SOUND JUDGEMENT
THE LATEST ALBUM RELEASES RATED AND REVIEWED
INNER WORLD DALAI LAMA ★★★★★
TO say Inner World is probably the best debut album by an octogenarian you’ll hear this year underplays its quality.
Released to mark the Dalai Lama’s 85th birthday on July 6, this collection of mantras and chants goes beyond novelty.
Opener One Of My Favourite Prayers starts with a flute-like instrument, before the Dalai Lama introduces it in English, saying he daily repeats it up to 100 times.
The gruff spoken words contrast with the beauty of Junelle and Abraham Kunin’s music performed on more than 30 instruments with a cast of people from around the world, including renowned sitar player Anoushka Shankar.
All proceeds go to charity
FIRST ROSE OF SPRING WILLIE NELSON ★★★★★
THE grizzled drawl, the yearning of a pedal steel, the boxy sound of an acoustic guitar: it must be Willie Nelson!

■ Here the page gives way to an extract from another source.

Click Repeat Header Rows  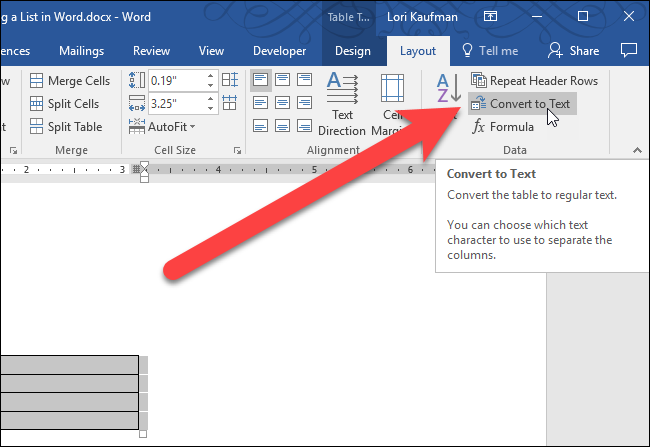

First Rose of Spring sees Shotgun Willie almost entirely in reflective mode, culminating in a lush version of the standard Yesterday When I Was Young.

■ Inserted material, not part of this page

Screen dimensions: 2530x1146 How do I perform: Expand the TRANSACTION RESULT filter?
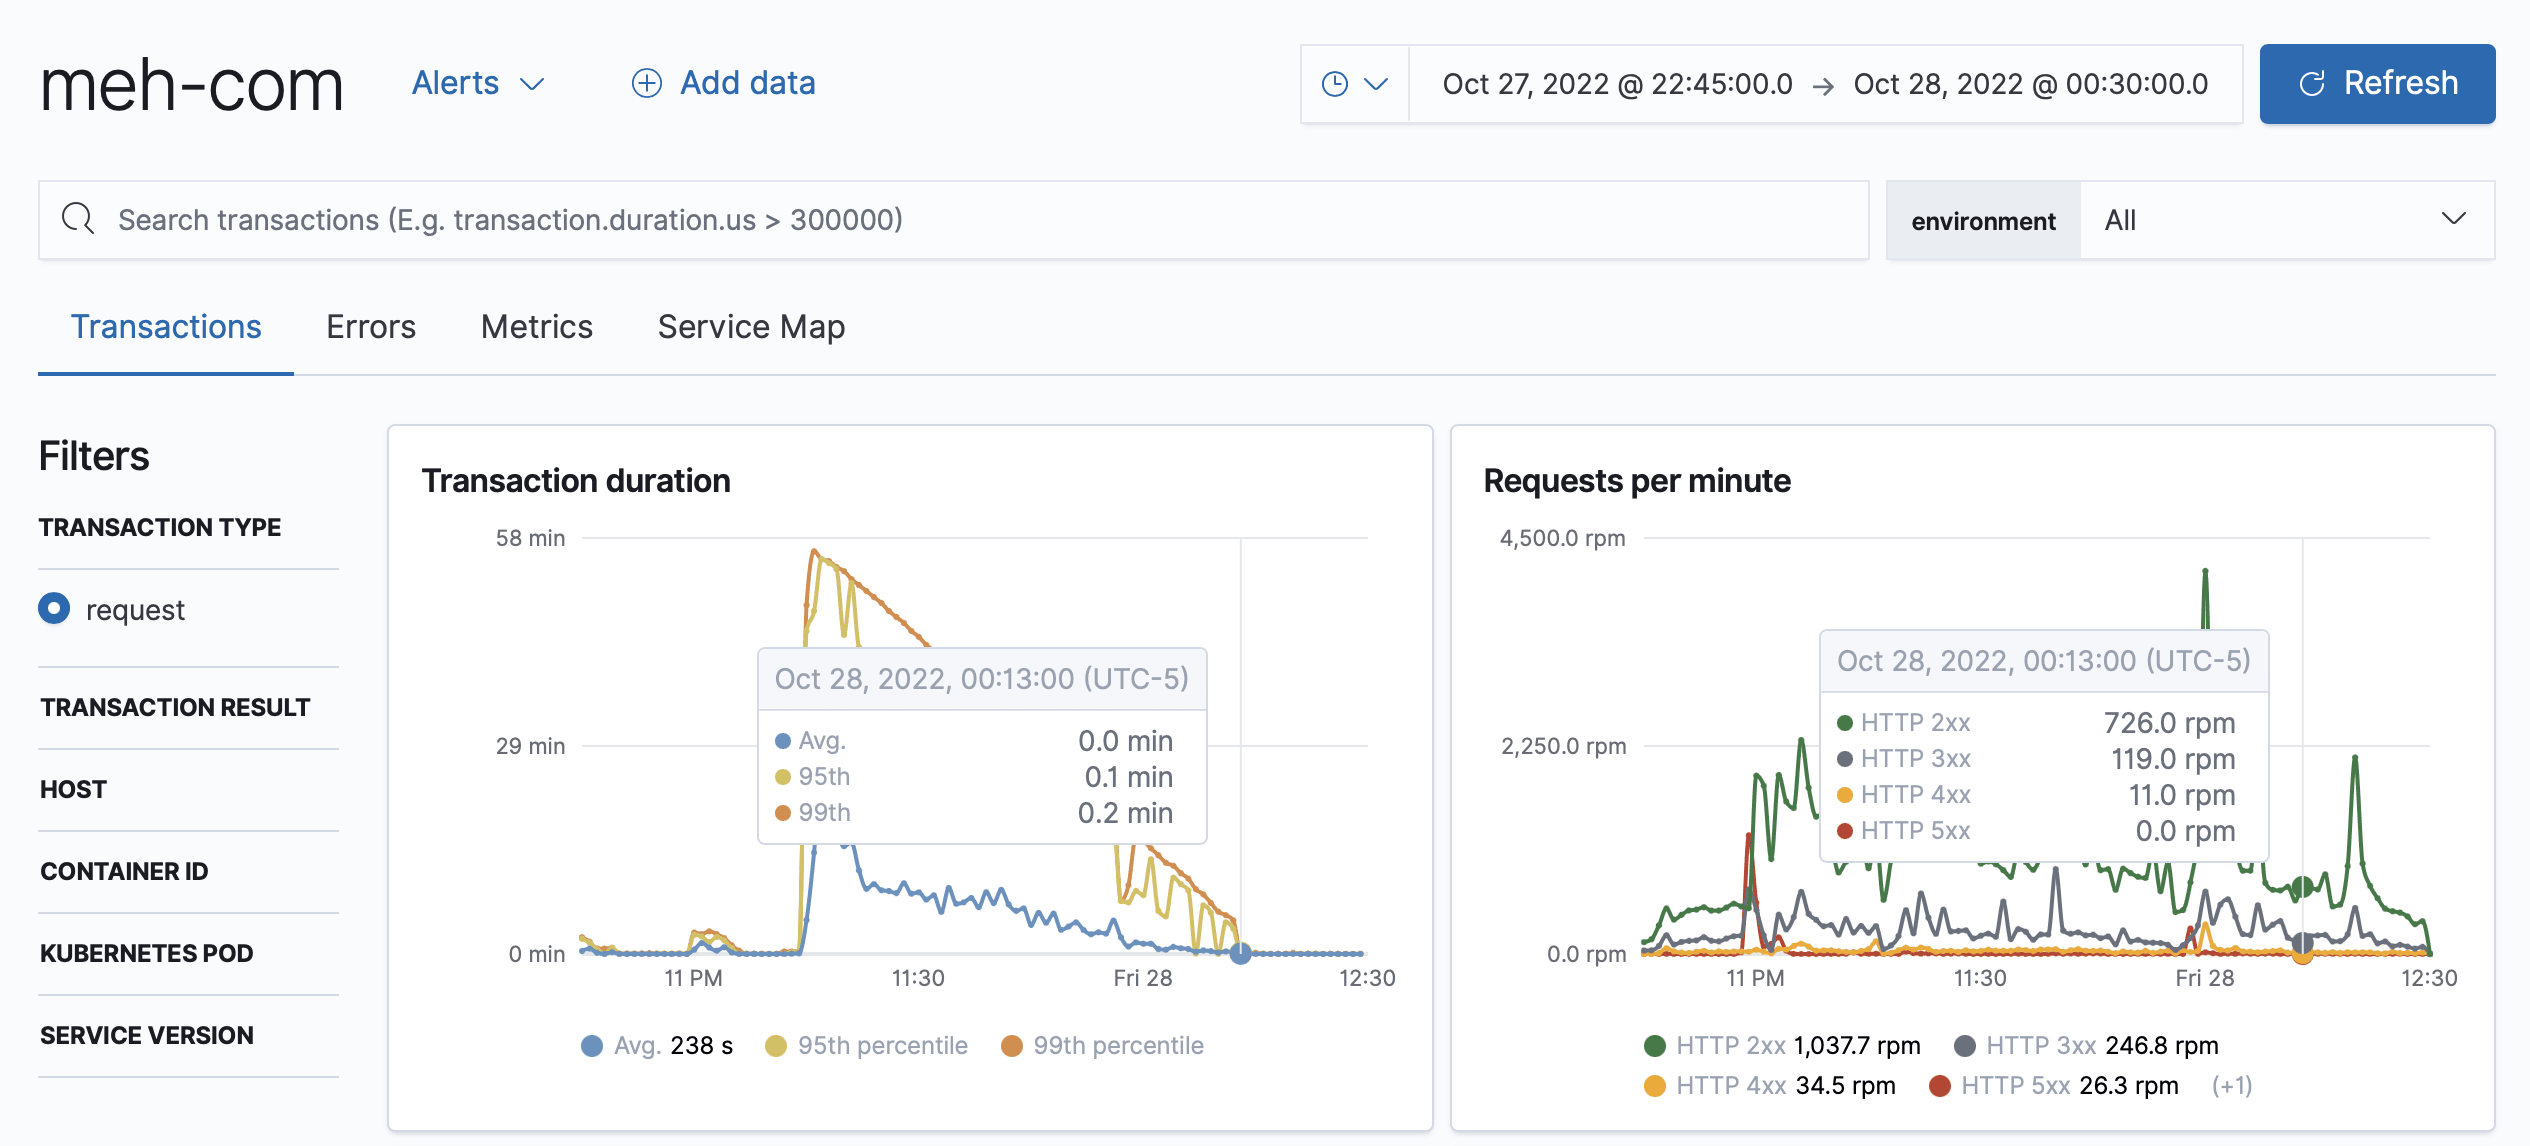click(x=175, y=707)
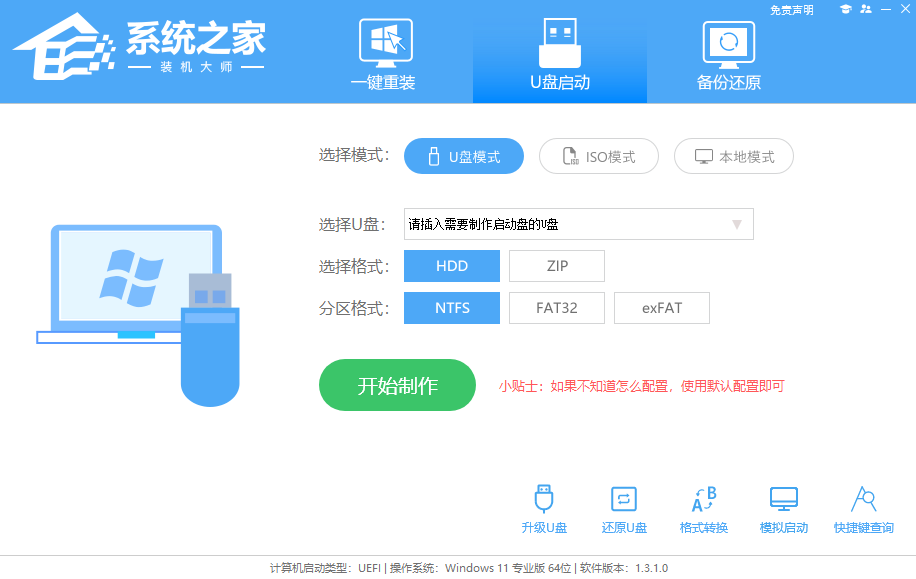The width and height of the screenshot is (916, 579).
Task: Click the 升级U盘 icon
Action: 544,500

The sole exception to this ballad-heavy album is the puckish The Only Hell My Mama Ever Raised, whose protagonist’s backstory is decidedly similar to our present singer’s.

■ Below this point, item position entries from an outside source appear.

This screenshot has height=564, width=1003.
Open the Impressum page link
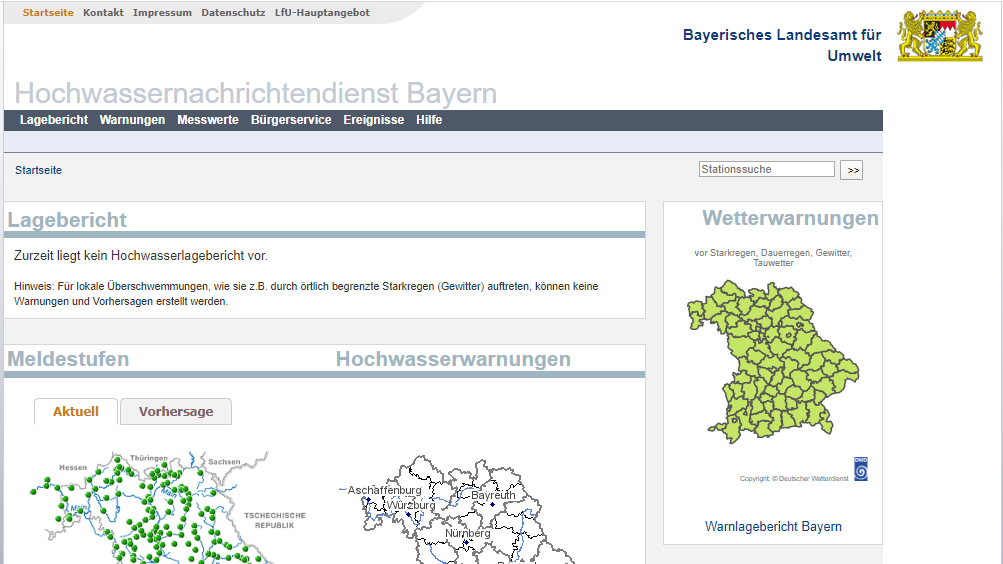click(162, 13)
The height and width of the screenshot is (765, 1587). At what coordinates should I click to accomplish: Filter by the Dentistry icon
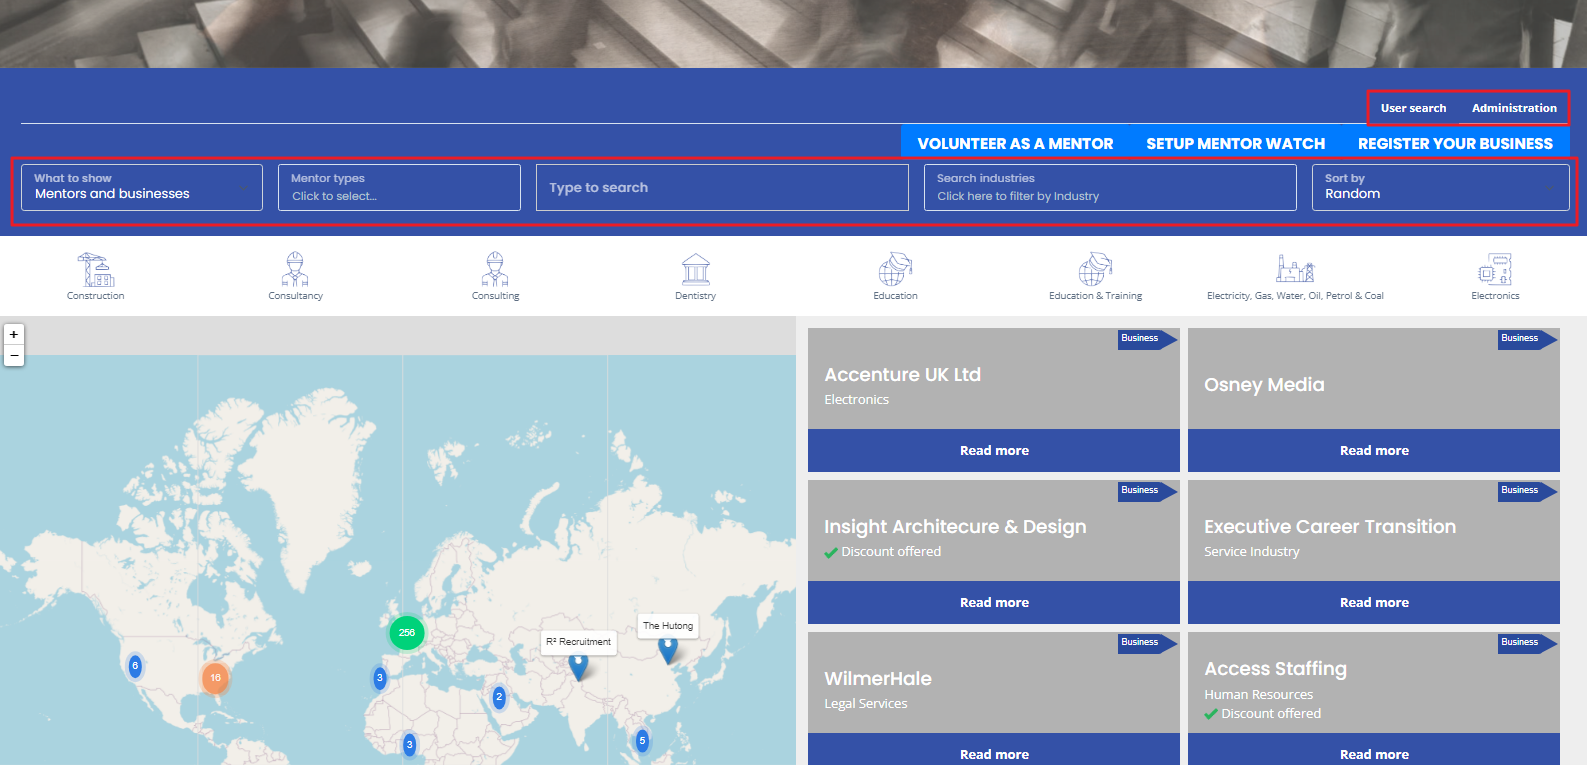695,270
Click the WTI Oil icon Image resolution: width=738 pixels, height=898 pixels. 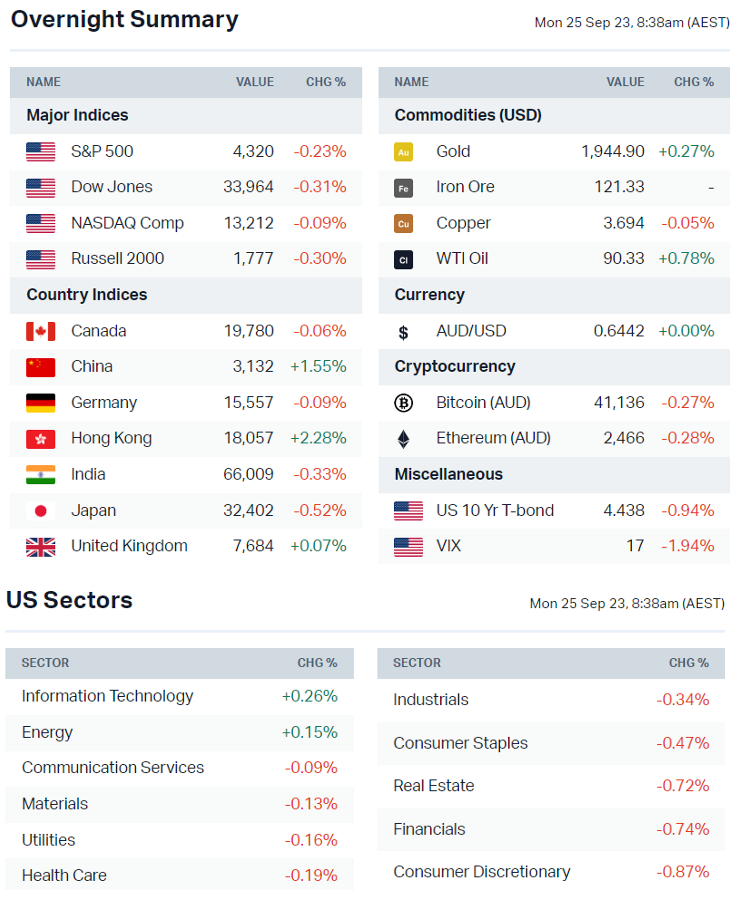click(404, 259)
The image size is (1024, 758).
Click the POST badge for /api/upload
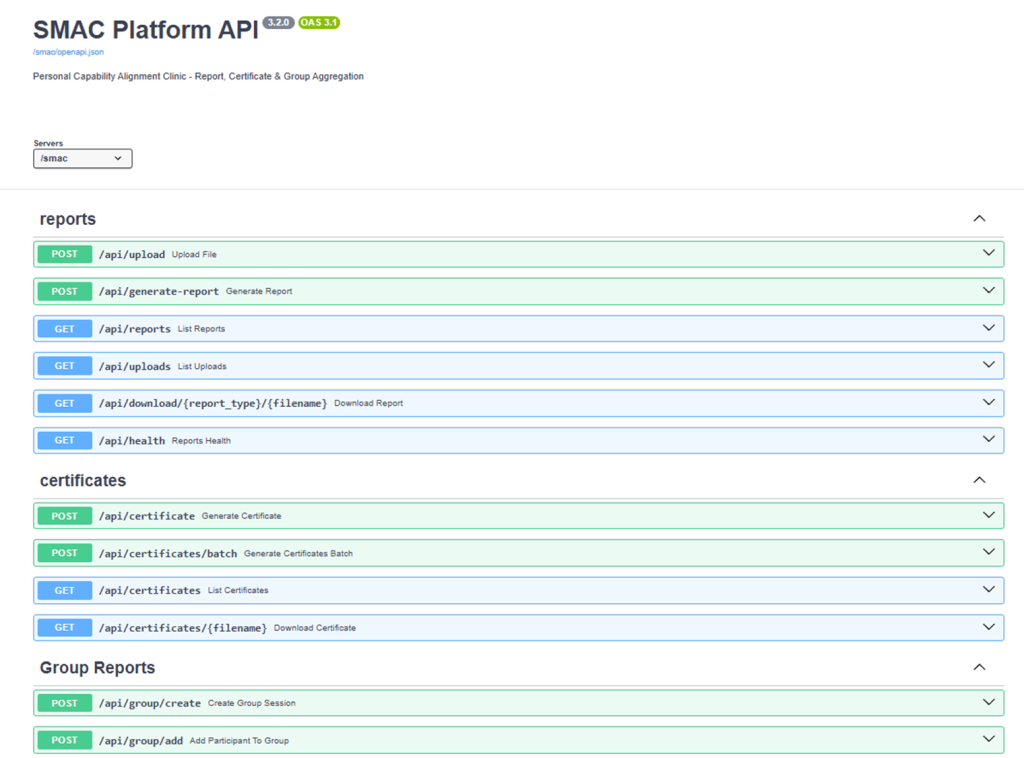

He most successfully pulls at the heartstrings on the beautifully elegiac Stealing Home, but elsewhere his sentimentality becomes a little cloying.
HALF LIGHT HENRY GREEN ★★★★★
LAST year, Henry Green left Bristol for a sleepy Wiltshire village and began work on his second album. The result is a dreamy, sensuous work that captures the earthy and natural, and deftly combines it with the synthetic and electronic.
While not widely known, Green has some high-profile fans: actress Jenna Dewan, who has performed to his songs, and producer Kygo.
If Green’s music strays towards the grandiose at times, with strings that soar a little too high, all can be forgiven – Half Light is a soothing listen that reveals layers on repeat listening.